You know just pray hard to God and seek His guidance and help for all the problems that you are encountering.
My prayers are with you. goodluck and GodBless
@sexysilver (928)
• United States
11 Dec 06
Doniker,YOU sound like a very weak & insecure LITTLE man, and like your trying to compensate (with sorry non-advice) for lacking elsewhere. She's asking for help & all you can do is critize.
@darr195 (110)
• United States
11 Dec 06
I have a similar situation. I feel I have enabled my daughter and now feel I should use honesty and tough love. Her so called friends aren't showing love or honesty to her if all they want her to do is party with them. I'm hoping in time she'll see the difference and get out of that lifestyle and when she looks around for friends I'll be there waiting.
@redhotcurl (7)
• United States
10 Dec 06
Only you can stop the cycle.You have to let them accept responsibility for themselves.People have to learn to take the bad and turn it into whatever they want it to be.Quit enabling them.Your husband has a right to be mad.It sounds like he cares about you and wants you to be happy.You must stop the madness.
@Lauraleigh99 (4718)
• United States
10 Dec 06
You need to get yourself the help you need first before you can even start helping them with their problems.

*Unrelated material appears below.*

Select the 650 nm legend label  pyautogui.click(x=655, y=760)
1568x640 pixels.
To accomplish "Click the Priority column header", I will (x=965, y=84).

Work on yourself first!! Go talk to someone or go to a therapist to help you out. Stop giving the kids money. Tell them that you can't afford it when they ask
@Sunset50 (1397)
• United States
10 Dec 06
Maybe things haven't turned out the way you liked, but you have begin to face the disability that you have, and that is the most positive thing you can do. You don't have to make it up to them and you can show your love by letting them learn life the hard way, on their own. They are adults now. You did right with your youngest girl. To admit that there is a problem that you need help to handle is the greatest test of motherhood and shows how much you love your children. If I could reach you, I would give you a big hug right now. Don't put yourself down, let your husband help and say no to the kids. Maybe that is what he was sent into your life for in the first place.
@linda345 (2661)
• Canada
11 Dec 06
It is very hard to accept my disability. I have to face the fact that I am going to have to take pills the rest of my life. Thanks for offering a hug if you could reach me cause I could use one. I am trying to be more in tune with my husband and stop handing out money or being walked all over. Thanks for making me feel better. I will try to follow your advice.
@doyoulikeme (242)
• United States
11 Dec 06
Tell them no!! They will get mad at you but you have to take care of yourself first.
@sunita64 (6469)
• India
10 Dec 06
My dear friend you have led a miserable time. I would like to suggest one thing, daily for 15 minutes sit in a peaceful place and make a mental picture of your family in a way you want, keep repeating that picture of happy family every day in your mind and wait for the results. Thinking creates, as you think so the things come your way so make a positive picture of things around you and you will see the change.
@RealityChecker (290)
• United States
11 Dec 06
You need to get to a therapist immediately. You sre in a state of crisis and you are not only affecting yourself but others as well. To continue on the path you are on right now would most certain lead to further distress in your life. Call your local mental health clinic to see if they have a therapist for you.